İdil'e olan biteni hızlı bir şekilde anlatmıştım. O ağzı açık bir şekilde olanları idrak etmeye çalışırken ben de onun yatağının üzerinde oturmuş etrafı inceliyorum. Çok şirin bir odası vardı. Yamaç sabah beni eve bırakmıştı. Ben de akşama doğru tabii ki de kendimi İdil de buldum.

"Onların seni tehdit edebileceği hiç aklıma gelmemişti. Hâlâ şoktayım."

"Bende hiç öyle bir şey düşünmemiştim." Kafasıyla beni onayladı.

"Yani senin benimle görüşmene de izin vermiyorlar yani öyle mi?" Başımı aşağı yukarı sallayıp onu onayladım.

"Eee siktirip gitsinler o zaman ya." O kadar komik söylemişti ki bunu. İkimizde gülmeye başladık. En sonunda kendimize geldiğimizde İdil büyük bir heyecanla bana döndü.

"Boranın sevgilisi var mı öğrenebildin mi?" Ay hâlâ Bora diyordu ya.

"İdil şu Bora'nın sana kötü birisi olduğunu anlattım ya neden hâlâ Bora?" Gözlerini devirdi.

"Seviyorum çünkü Adel." Tam ona cevap verecekken telefonumun yanıp sönmesiyle kalakaldım. Korkarak telefona götürdüm elimi.

*Yamaç arıyor*

İdil bana döndü. "Kim arıyor?" Çaresizce telefonu İdil'e gösterdim. Aramadan çıkıp WhatsApp'a girdim. En son sessize aldığım için telefonu görmemiştim.
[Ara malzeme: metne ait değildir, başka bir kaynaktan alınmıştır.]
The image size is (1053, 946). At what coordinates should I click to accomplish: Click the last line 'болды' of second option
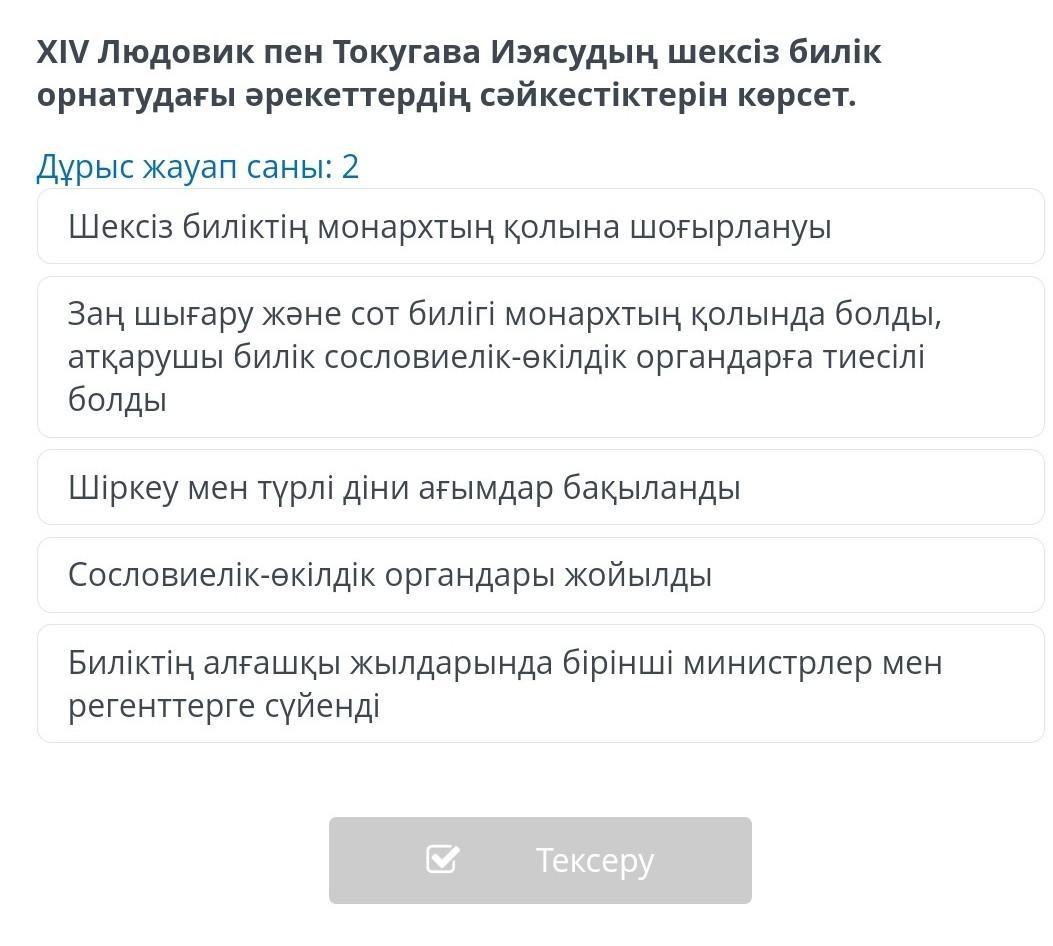click(x=117, y=399)
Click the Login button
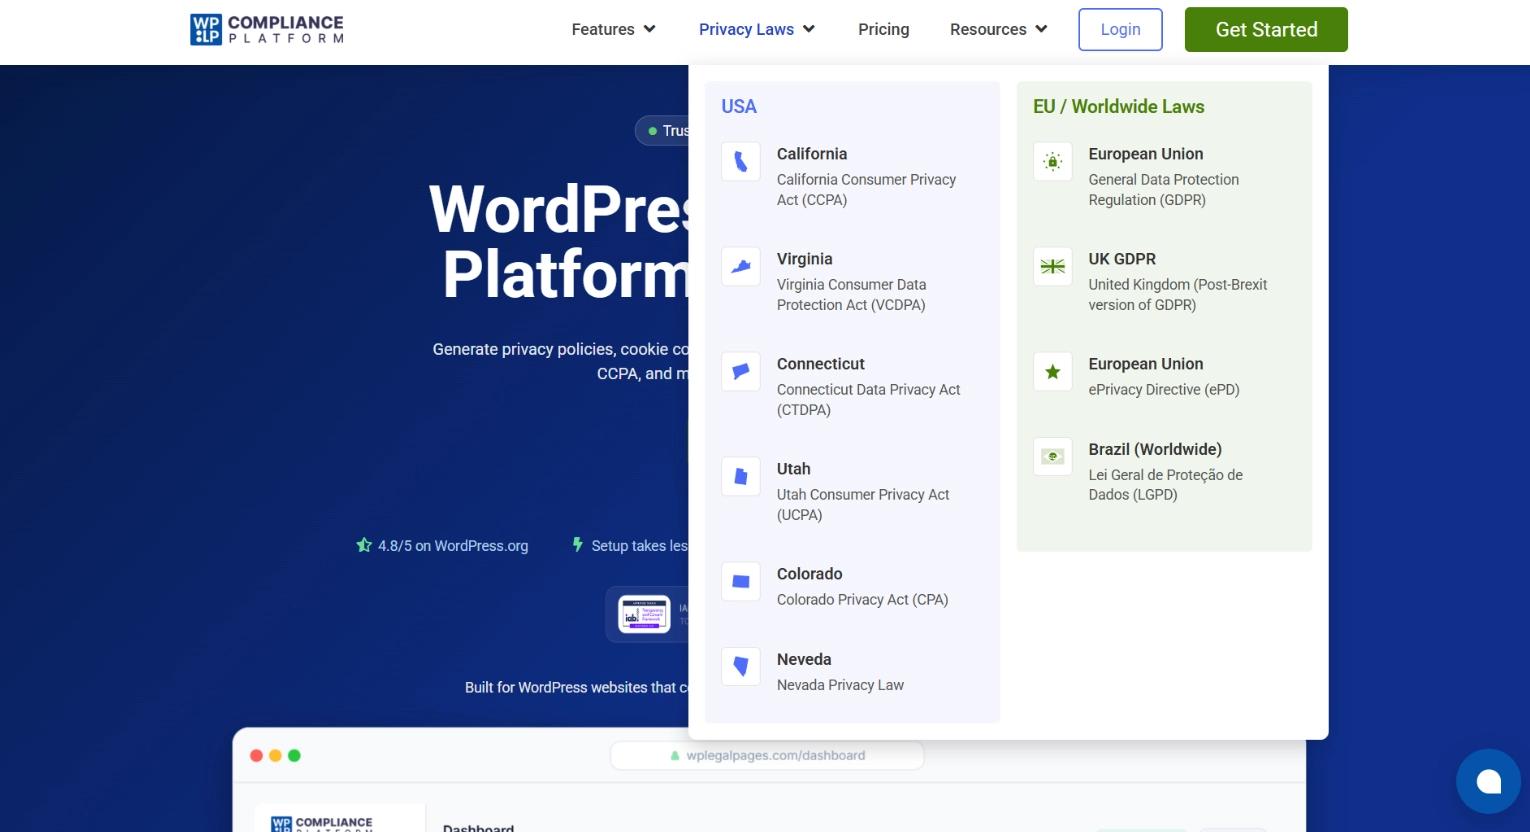1530x832 pixels. [x=1120, y=30]
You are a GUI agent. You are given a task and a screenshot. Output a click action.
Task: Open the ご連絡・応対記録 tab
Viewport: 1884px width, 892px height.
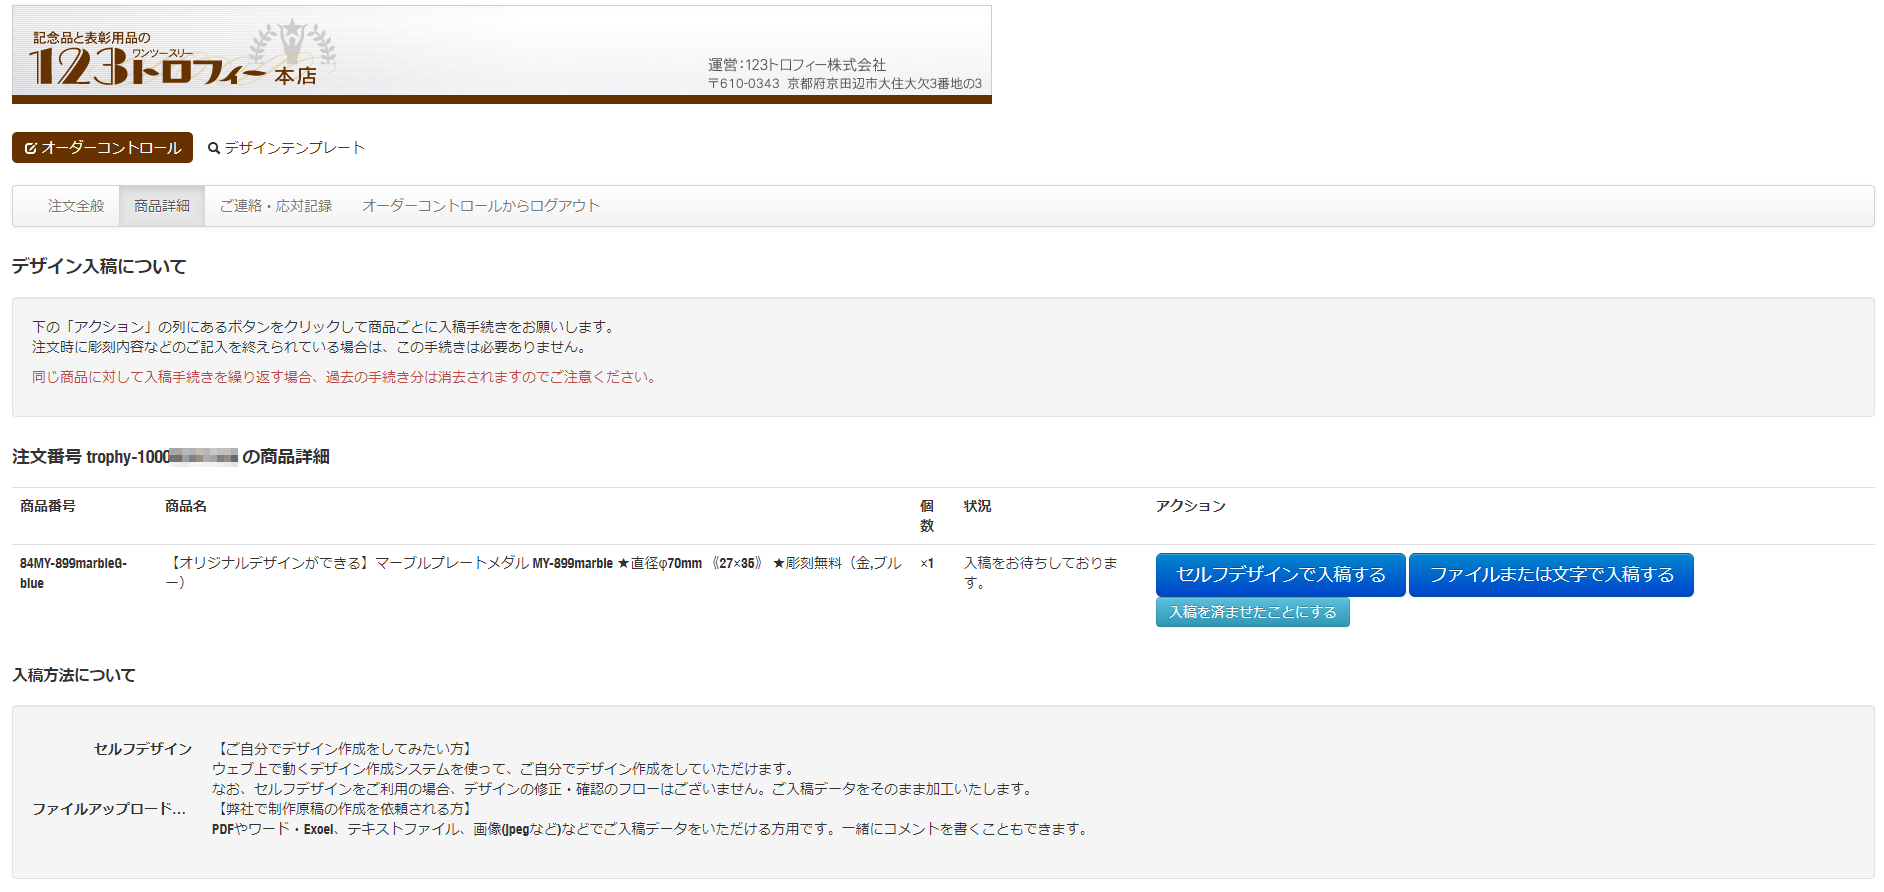tap(276, 206)
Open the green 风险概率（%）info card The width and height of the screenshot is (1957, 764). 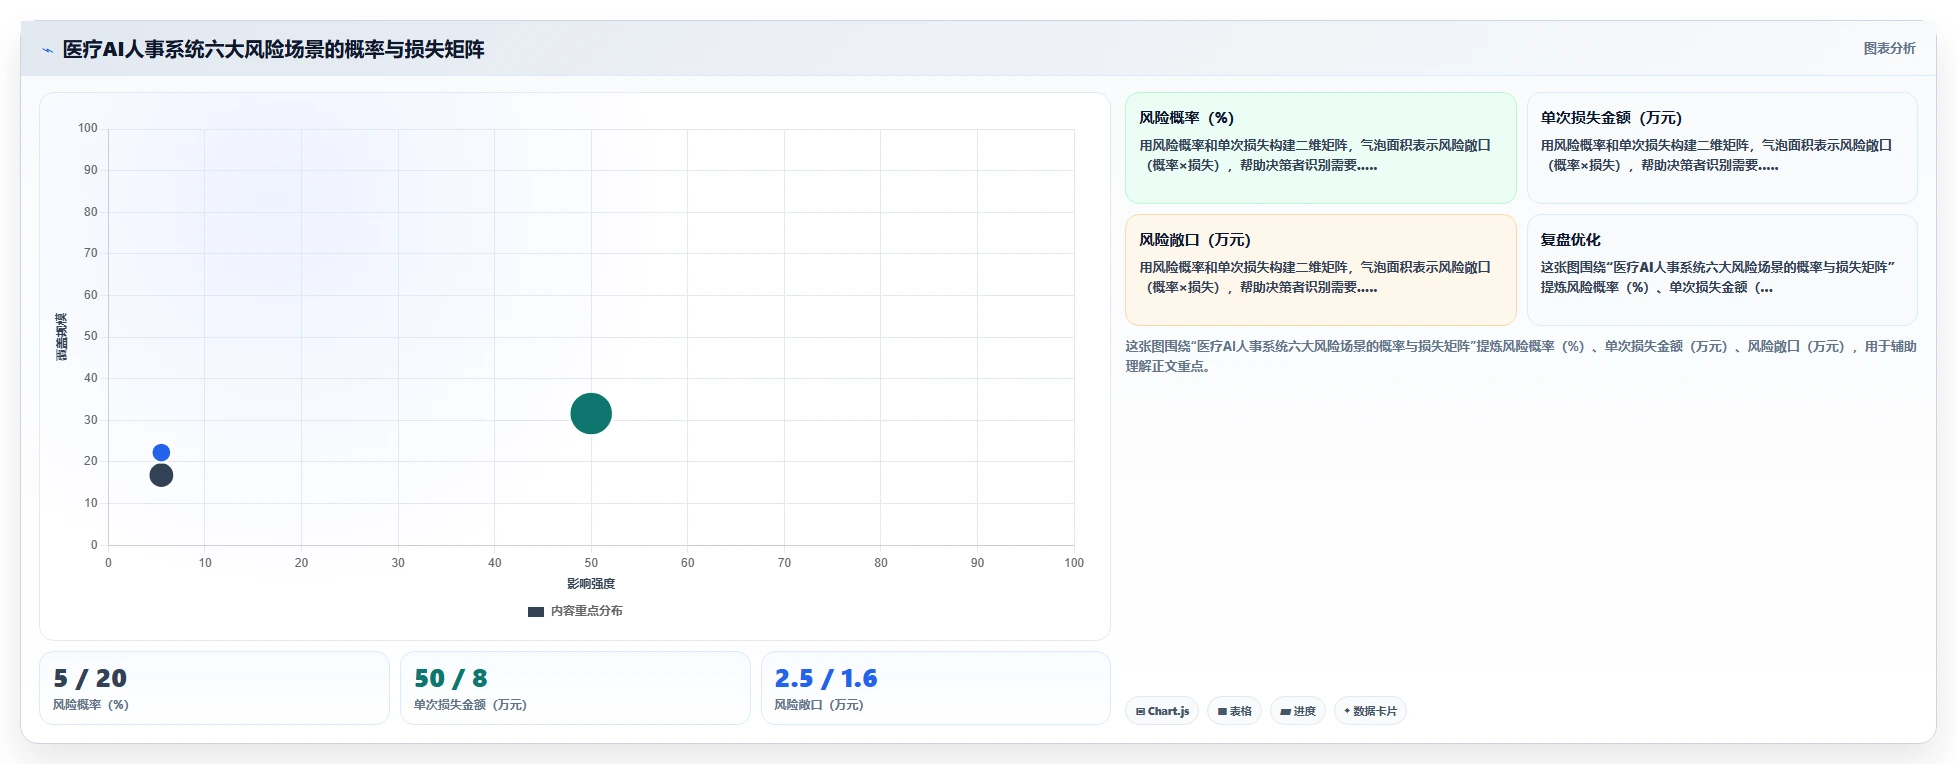click(x=1320, y=148)
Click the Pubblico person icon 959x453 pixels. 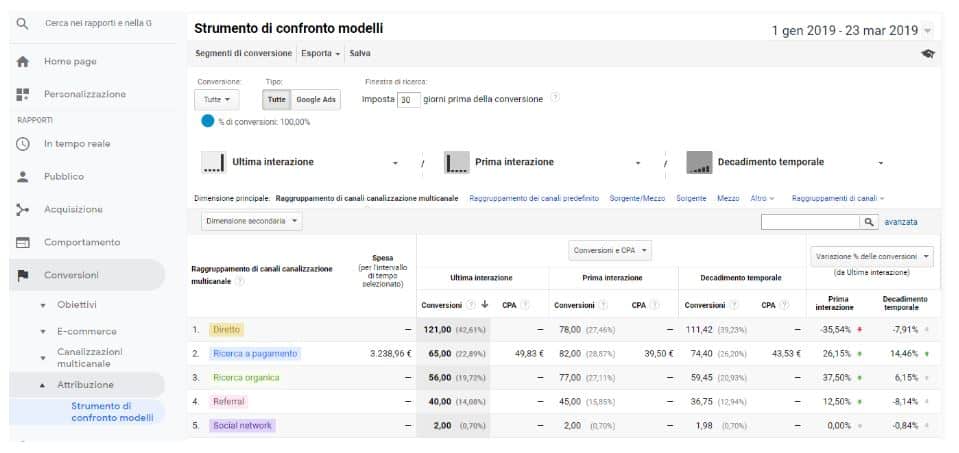(x=23, y=177)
'Ekip' adlı gruptan 176 mesaj*
'Yamaç' adlı kişiden 12 mesaj*
'Yamaç' adlı kişiden 3 cevapsız arama*

Hassiktir! Nolmuştu bunlara böyle. Korkarak Yamaç'ın mesajlarına girdim.

Seni almaya geliyorum hazır ol.
Niye bakılmıyor bu telefona?
Geldim.
Aç şu siktiğimin telefonu.
Neredesin sen evde yoksun?

Daha fazla okumayarak direk Yamaç'ı aradım. Bir kaç çalış sonrası açtı. İlk başta bir kaç küfür savursa da daha sonra cevap verebildi bana.

"Neredesin sen?" Doğruyu mu söylemeliydim?

"Şey ben bir arkadaşın evindeyim." Yine bir küfür... Niye bu kadar sinirlenmişti ki şimdi.